All true, but it is never just one type of cheese that allows 10/10 victory, but a combination of cheeses.
A cheese salad, if you will.
More of a Quattro Formaggi . Except there's often more than 4 cheeses involved.
As far as what counts as cheese:
- There's the obvious "Lobby Limburger" like the "No Waves" modifier, setting your own handicap to +300% and/or hammering the AI with a nerfing handicap. If one of these is in play I don't consider the result of the game to have a serious bearing on the balance of the game. At the same time, I feel no need to deny those choices to the players: it's pretty obvious what you're doing, it's an intentional choice, and it doesn't take any inordinate amount of your time to accomplish.
-- turning on golems-easy AND spirecraft-easy, and the friendly factions to intensity-10 with no counterbalancing hostile/mixed factions would also tend to cause me to not take the result terribly seriously from a balance perspective. More mild combos of that also tend to contextualize the result for my purposes. Please have fun with it if you like, though.
- Then there's the really-stinky-cheese in-game exploits like (in the past) having a massive FF net that you could repair while other parts of it were under fire (required a lot of micro, but you could stop almost arbitrarily large amounts of fire that way until the rules were added to make an entire FF net unrepairable for X time after any part of it had taken damage), or the much more recent example of RockyBst's keeping over 10,000 threat occupied essentially indefinitely with a single jumpship and some lightning torpedo frigates. Those I need to fix because they can trivialize pretty much _any_ size of challenge that is thrown at it, and thus trivialize all other responses to said challenges except in the matter of how much micro/wall-clock-time is required to execute them.

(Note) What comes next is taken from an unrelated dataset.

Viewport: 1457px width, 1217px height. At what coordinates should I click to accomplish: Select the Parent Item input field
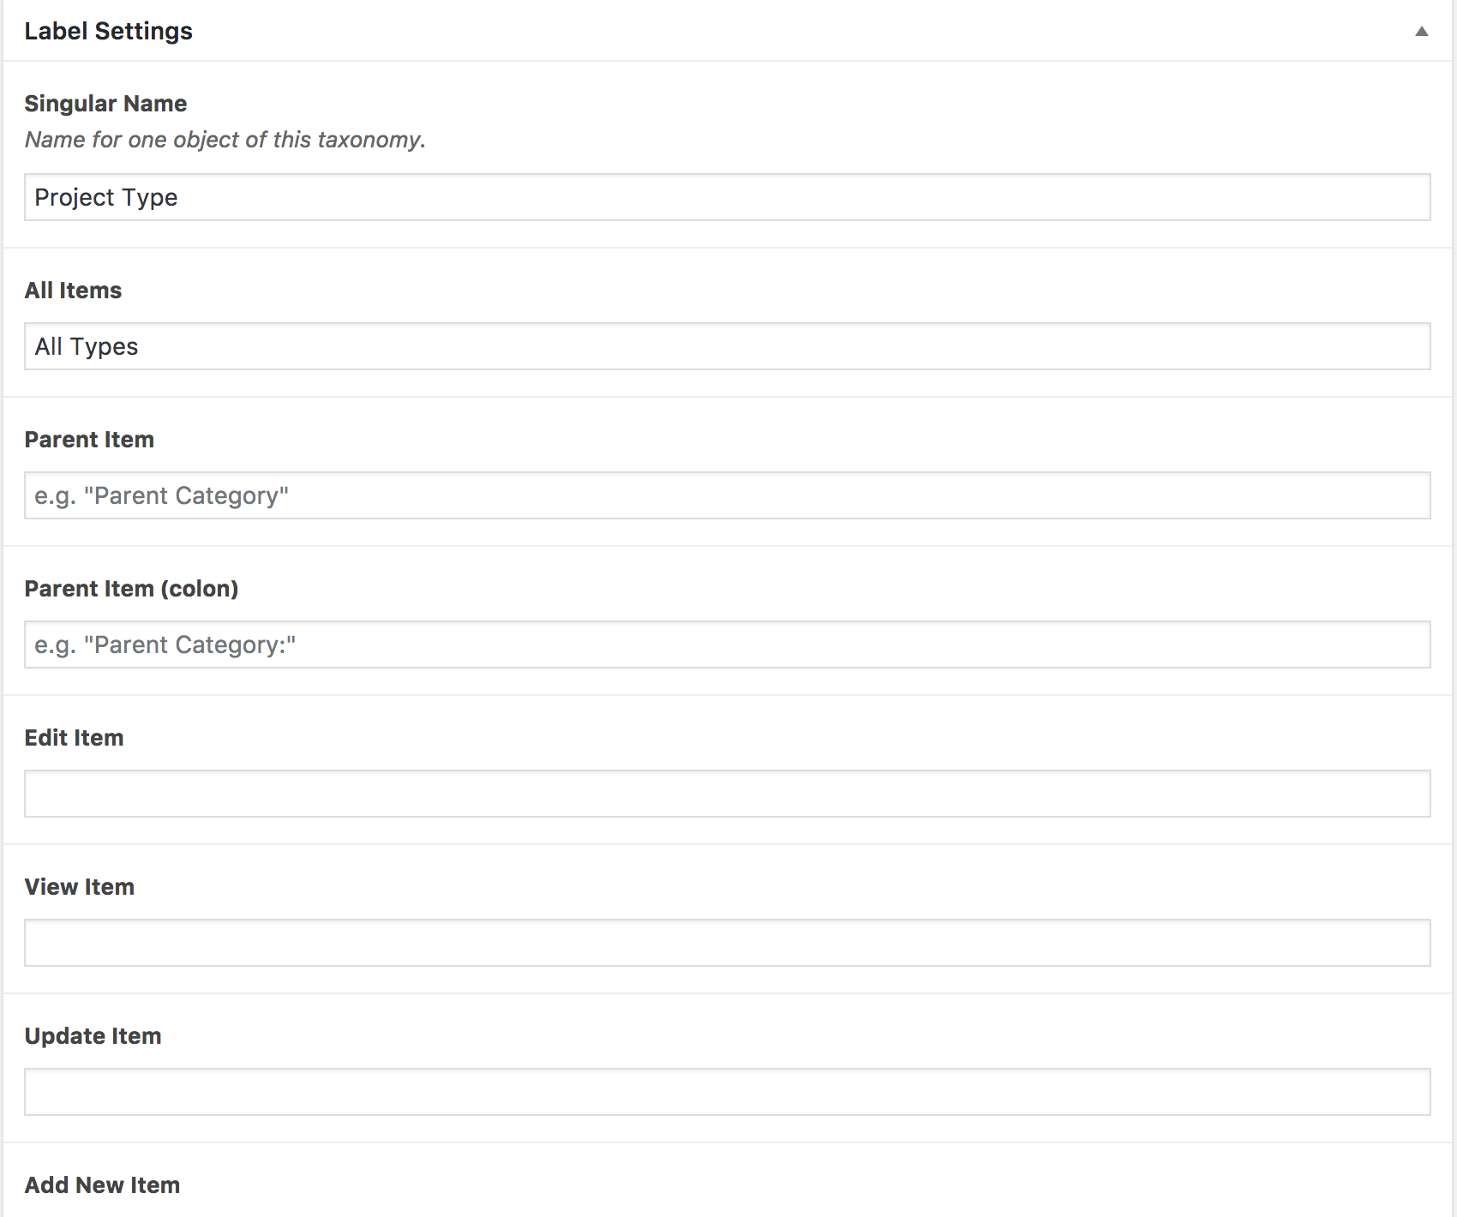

- Then there's the "hilariously overpowered" things like Martyrs. It's no secret that Martyrs are overpowered. They've actually been nerfed several times over the past few years, but their sheer threat-stopping power is incredible. I'll probably take another whack or two at them before too long, but ultimately the point isn't to redefine them to some actually-balanceable role. Because they're too much fun as they are, and even they have limits that can be overcome by a sufficiently powerful AI or a sufficiently big player mistake, and their nature prevents the player from relying on them to the total exclusion of other tactics. So even if someone is spamming martyrs like crazy I still pay attention to the balance implications of the game.
-- Area mines might go in this category, or the next one, it's not clear to me yet.
- Then there's the more mild-cheddar types of units. I'd put Riot Starships and Neinzul Railpods and various other such things in this category. They're really strong if used right, and if used in combination can defeat absurdly larger forces. If a strict balance were a priority for me, I'd have to nerf these. But again, too much fun the way they are. So there are occasional efforts to moderate them without redefining them, but overall it's ok.
And there's a bunch of stuff I didn't mention. Overall the target is fun, and making sure nothing is so out of balance that it's reducing fun. After that I try to make 10/10 just-barely-unbeatable (on normal challenge, against the top players), 7/7 a stiff challenge to a new player, etc.